A Top Ten Memoir: 1975 - "I’m seeing you darling for the very last time…”
I was in sixth grade at the start of 1975. At Perkins School in Chicago I was a patrol boy, which meant standing on an assigned street corner and controlling when students could cross. Along with the assignment, us patrol boys got to leave class early and get together for a special patrol gym class once a week. This latter “perk” was not exactly to my liking or skill set since I couldn’t throw a football or hit a softball. Nevertheless, I made it through and developed a few friends along the way.
At home I was enjoying my time with neighborhood friends such as Paula, Lois, and Irene. Irene’s many cousins would regularly come to visit. I especially loved it when Stevie and Guy came to town. I considered Stevie my best friend at the time even though he lived all the way out in Hoffman Estates, a Chicago suburb some forty minutes away. I looked forward with great excitement to his phone calls and visits.
I’d get together with Stevie and all of the neighborhood kids for my various tape recording sessions. I was usually the narrator, announcer, or director. Whether it be singing the hits or performing plays, these activities proved to be great fun and left me with a library of cassettes, which I treasured, featuring all my favorite friends.
These tapes would prove to be quite nostalgic very quickly. Ray, now my third father, was asserting himself in the family in a much less aggressive form than John. He played football with Jeff outside and took Mike, Jeff, mom, and I on a trip to Florida that March. There he taught us a little about golf (I missed most balls) and shuffle board. Jeff was naturally better and I’d jump up and down like a girl when I made progress during the competition.
Ray didn’t push the way John did and, as a result, didn’t feel too threatening to me. He was more of a “money” guy and more interested in education than making us become alpha males.
Early in the year though, he and mom dropped a bombshell when they announced they had decided to sell our house on Oak Park Avenue in Chicago and move us to the suburbs.
By April the deed was done. They had bought a house in Palatine, about 45-minutes northwest of the city. The day the big moving truck came to haul all of our belongings was a very sad one. I remember the moment when the truck pulled away. I could see Paula and Lois, and my old friend Annie, standing in their windows waving goodbye. Paula and I, in particular, vowed to write letters to each other as we were told that calling would now be considered long distance and thus too expensive. Suddenly my time in the only neighborhood I ever knew was over.
That year The Doobie Brothers released the single Take Me in Your Arms (Rock Me) and it became a pretty big hit. I remember it playing in the background during one of our final visits to Paula and Lois’s house. Somehow I managed to have my tape recorder with me and of course taped part of the conversation we were having. When I think now about that song, the lyrics must have been hitting me on some level that I never really contemplated until recently:
Take me in your arms (rock me, rock me a little while)
Oh little darling (rock me, rock me a little while)
I'm losin' you and my happiness
My life it is so dark, I must confess
I'll never, never see your smiling face, no more
I'll never, never hear your knock upon my door
Before you leave me, leave me behind
Please let me feel happy one more time
The girls I knew in that neighborhood were a major part of my life and happiness at the time. Frankly, losing them and moving scared me to no end.

○ ○ ○ ○ ○ ○ ○

§ WRITTEN TASKS
[A] Reproduce the memoir about 1975 word for word from "I'm losin' you" to "me to no end.".
[B] Take the memoir about 1975 further, picking up right after its last sentence.
The records that come next are separate material with no tie to the memoir.

Data pulled from a collection:
○ ○ ○ ○ ○ ○ ○

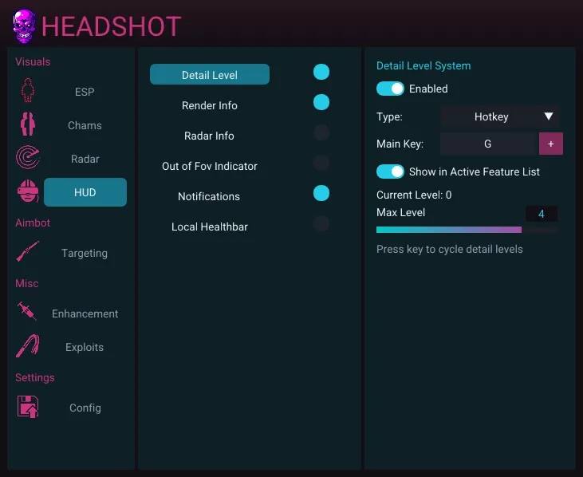Click the purple skull logo
Viewport: 583px width, 477px height.
[x=24, y=26]
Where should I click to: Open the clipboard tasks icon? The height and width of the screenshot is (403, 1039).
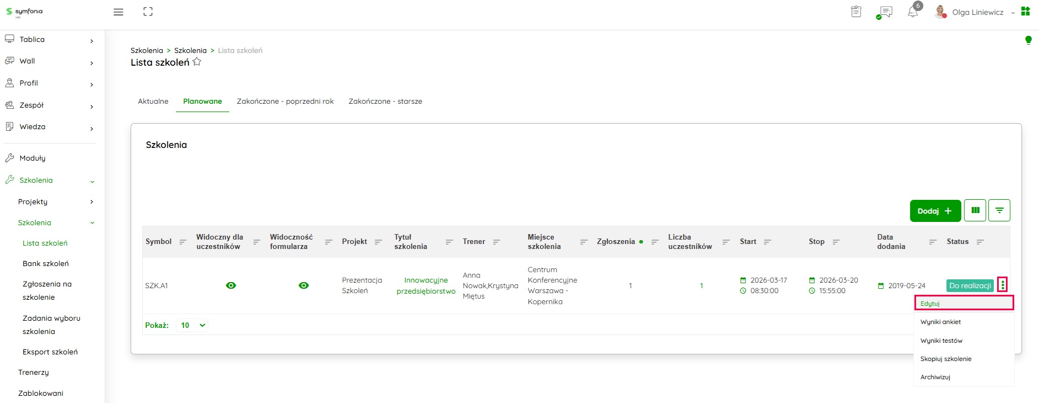pyautogui.click(x=856, y=12)
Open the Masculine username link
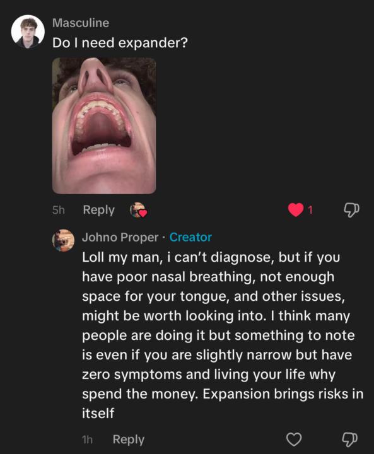Image resolution: width=374 pixels, height=454 pixels. (81, 23)
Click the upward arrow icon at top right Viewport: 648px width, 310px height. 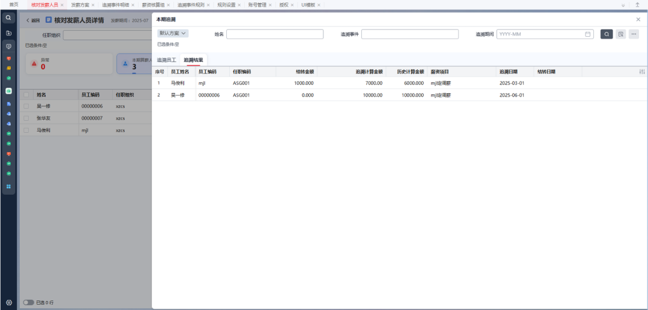[637, 5]
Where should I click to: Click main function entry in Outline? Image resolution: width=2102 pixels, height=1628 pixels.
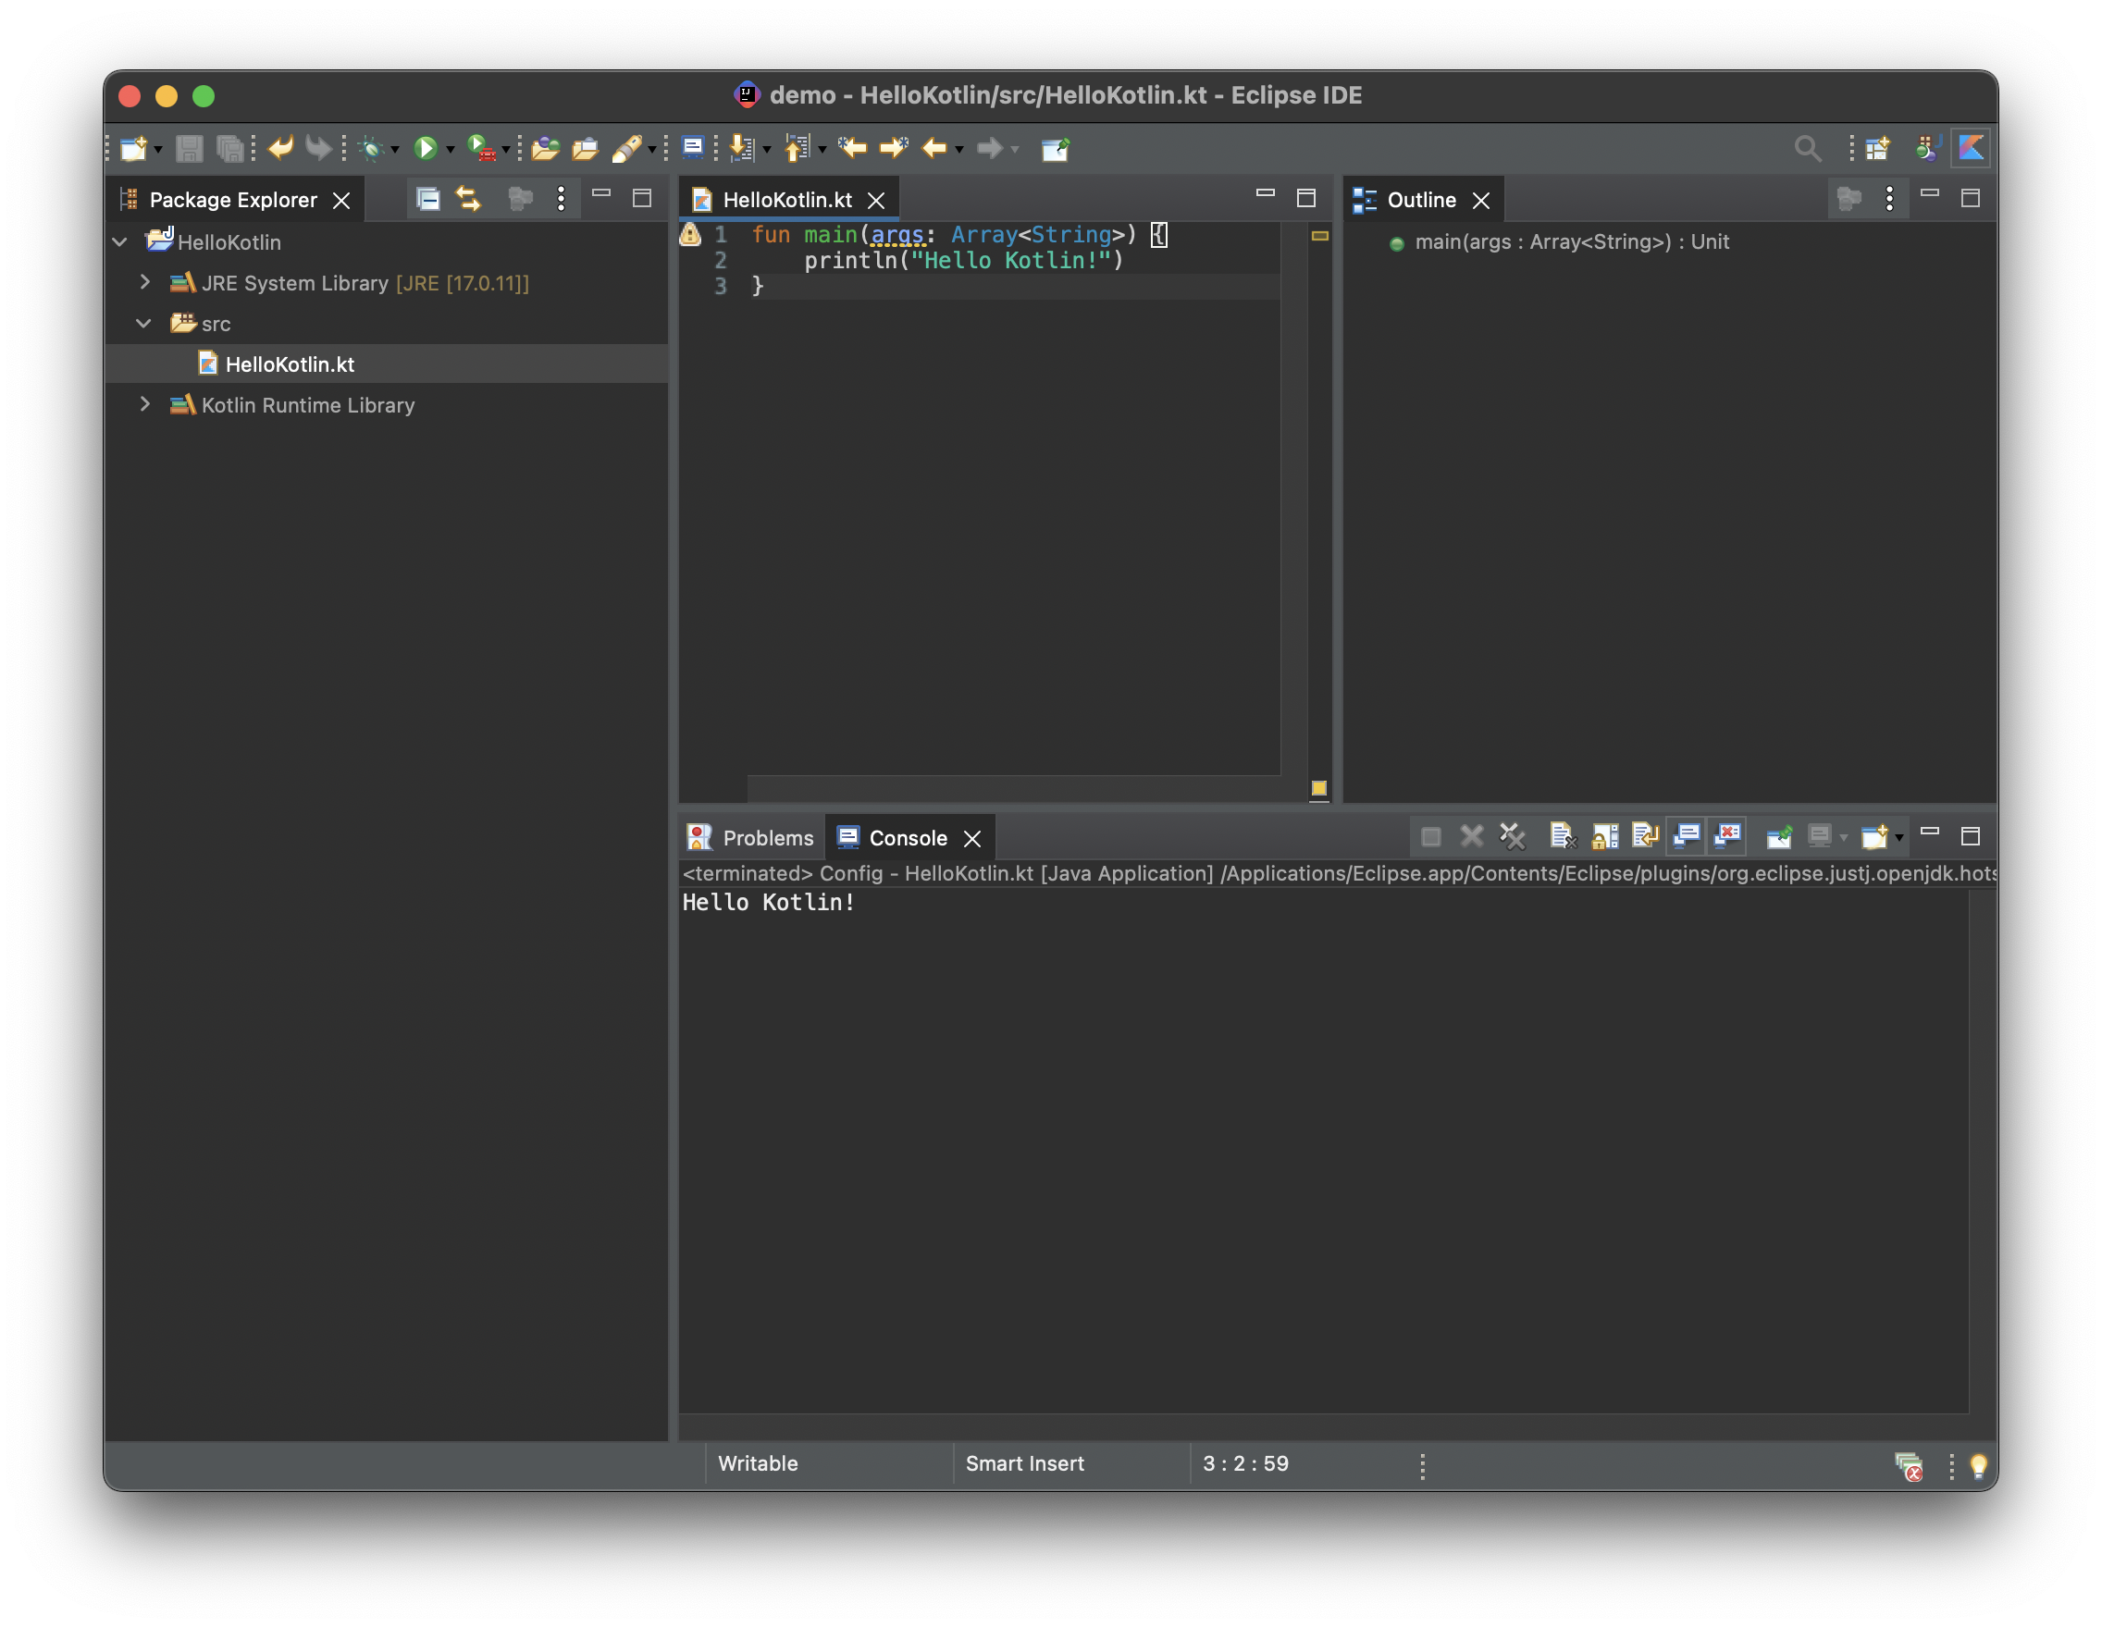tap(1571, 242)
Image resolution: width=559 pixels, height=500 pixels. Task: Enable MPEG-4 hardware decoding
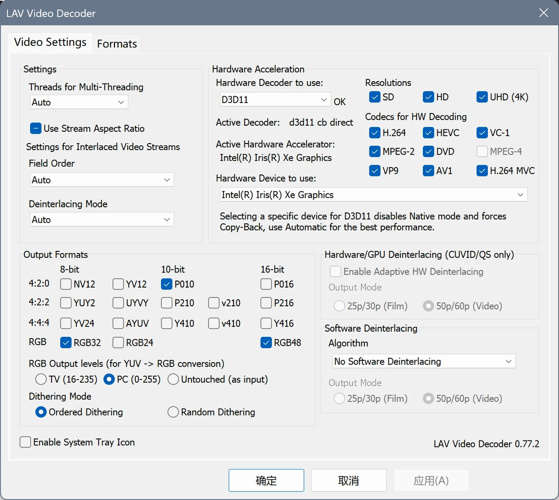pyautogui.click(x=482, y=152)
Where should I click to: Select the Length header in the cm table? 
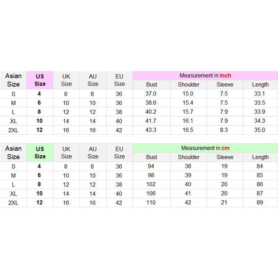tap(260, 157)
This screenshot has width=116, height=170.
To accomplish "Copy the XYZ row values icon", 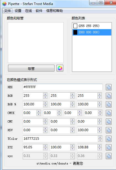I will click(109, 147).
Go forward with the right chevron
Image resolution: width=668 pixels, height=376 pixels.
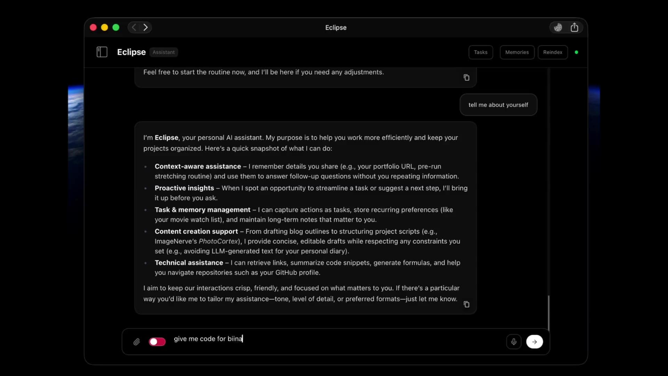(146, 28)
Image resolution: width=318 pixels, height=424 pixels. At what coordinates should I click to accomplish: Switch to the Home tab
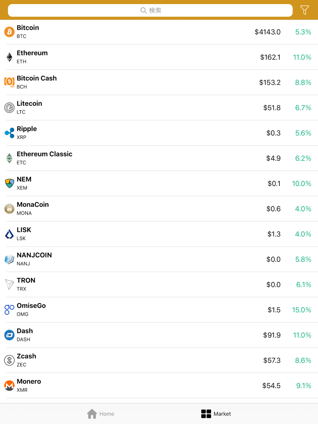[x=100, y=414]
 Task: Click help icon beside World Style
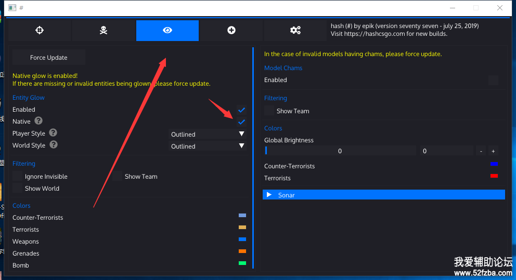[53, 145]
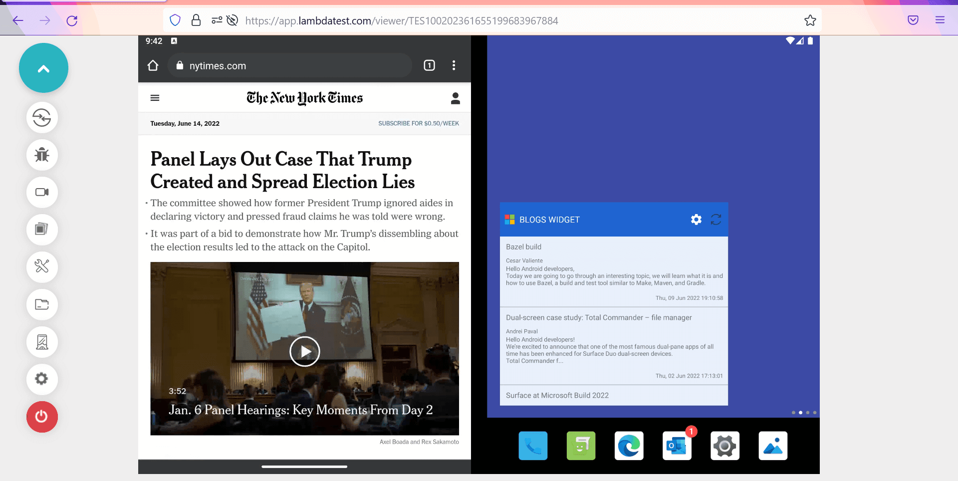Launch Microsoft Edge from the dock

(x=629, y=446)
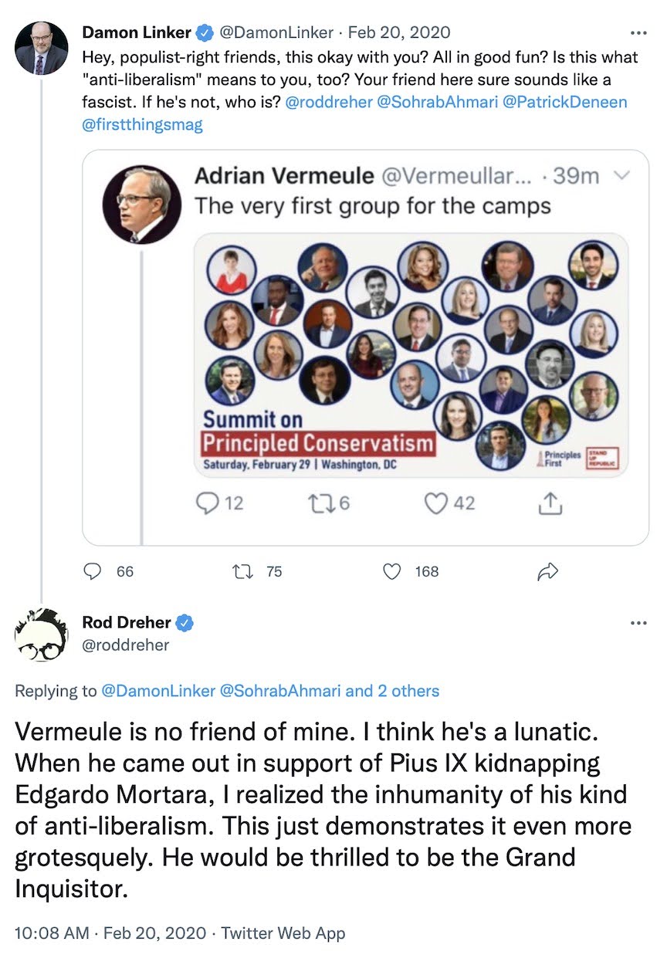Click Rod Dreher's profile avatar
The height and width of the screenshot is (958, 667).
click(x=41, y=638)
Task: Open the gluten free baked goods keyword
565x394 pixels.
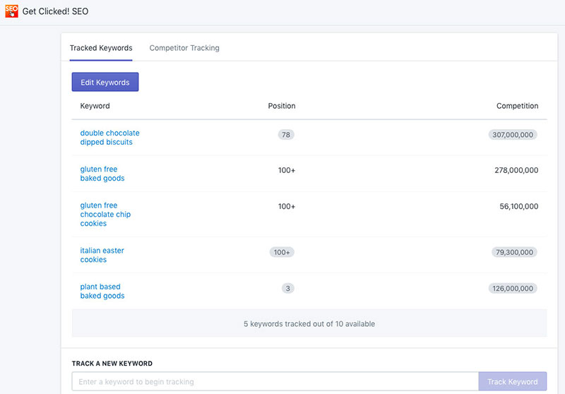Action: pos(102,174)
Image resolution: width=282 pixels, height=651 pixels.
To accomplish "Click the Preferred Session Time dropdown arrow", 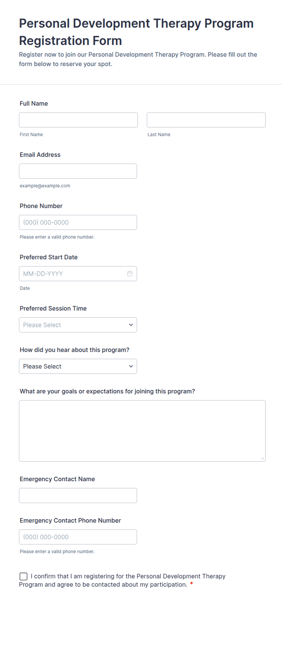I will [131, 325].
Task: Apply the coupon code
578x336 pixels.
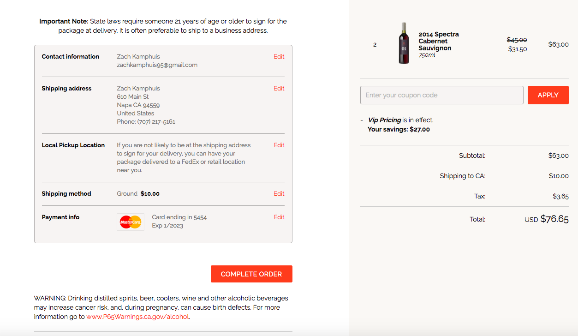Action: tap(548, 95)
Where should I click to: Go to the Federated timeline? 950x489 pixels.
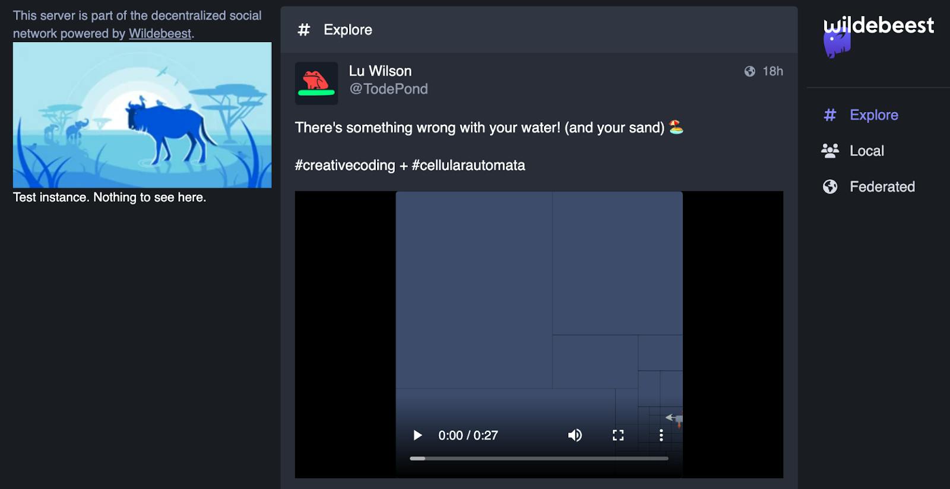tap(882, 187)
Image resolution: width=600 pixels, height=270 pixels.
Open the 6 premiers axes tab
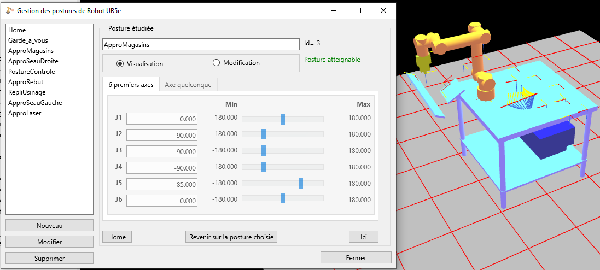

○ ○ ○ ○ ○ ○ ○

§ EXPECTED OUTPUTS
[A]
I'm losin' you and my happiness
My life it is so dark, I must confess
I'll never, never see your smiling face, no more
I'll never, never hear your knock upon my door
Before you leave me, leave me behind
Please let me feel happy one more time
The girls I knew in that neighborhood were a major part of my life and happiness at the time. Frankly, losing them and moving scared me to no end.

[B]
1. Philadelphia Freedom – Elton John
2. Please Mr. Postman – Carpenters
3. You’re No Good – Linda Ronstadt
4. Tryin’ to Get the Feeling Again – Barry Manilow
5. Just Too Many People – Melissa Manchester
6. Island Girl – Elton John
7. Long Tall Glasses – Leo Sayer
8. Midnight Blue – Melissa Manchester
9. Heat Wave – Linda Ronstadt
10. Take Me in Your Arms (Rock Me) – Doobie Brothers
Our new house at 1209 E. Carpenter Drive in Palatine had been a model home in a neighborhood that had been built, for the most part, within the previous five years.
Everything was very clean and new. The house was filled with the then popular color of lime green which appeared on our model couches, wallpaper, and carpeting. Virginia Lake was behind the houses across the street thus deeming those neighbors “rich.” Even former Chicago Cub Glenn Beckert lived in our neighborhood.
He and Ray would become friends and drink until all hours of the night. Lawns were well manicured and beautifully landscaped. Jeff and I continued to share a bedroom but Judy and Mike each got their own rooms. We quickly decorated the room with all of our favorite posters. My side featured Cher and The Carpenters while Jeff’s was mostly filled with sports figures.
I was sent to Virginia Lake School to finish up sixth grade. I remember that first day meeting my teacher Mrs. Upland who walked me through the classroom where the other students’ desks were arranged according to what seemed to be small cliques. She set up a desk for me with two boys named Dave and Joey (interestingly both had the same names as two of my good Perkins School friends.) Not long after I sat down, Mrs. Upland tripped over a chair behind me and I immediately thought I must be bad luck! This marked the beginning of a long period of self-doubt and low self-esteem.
It was tough getting to know these kids and I tended to stay fairly quiet during class. I even shied away from mentioning my love of music when Mrs. Upland allowed for record playing in the classroom. I grew to love it when records like Long Tall Glasses by Leo Sayer were played even though they weren’t “mine.”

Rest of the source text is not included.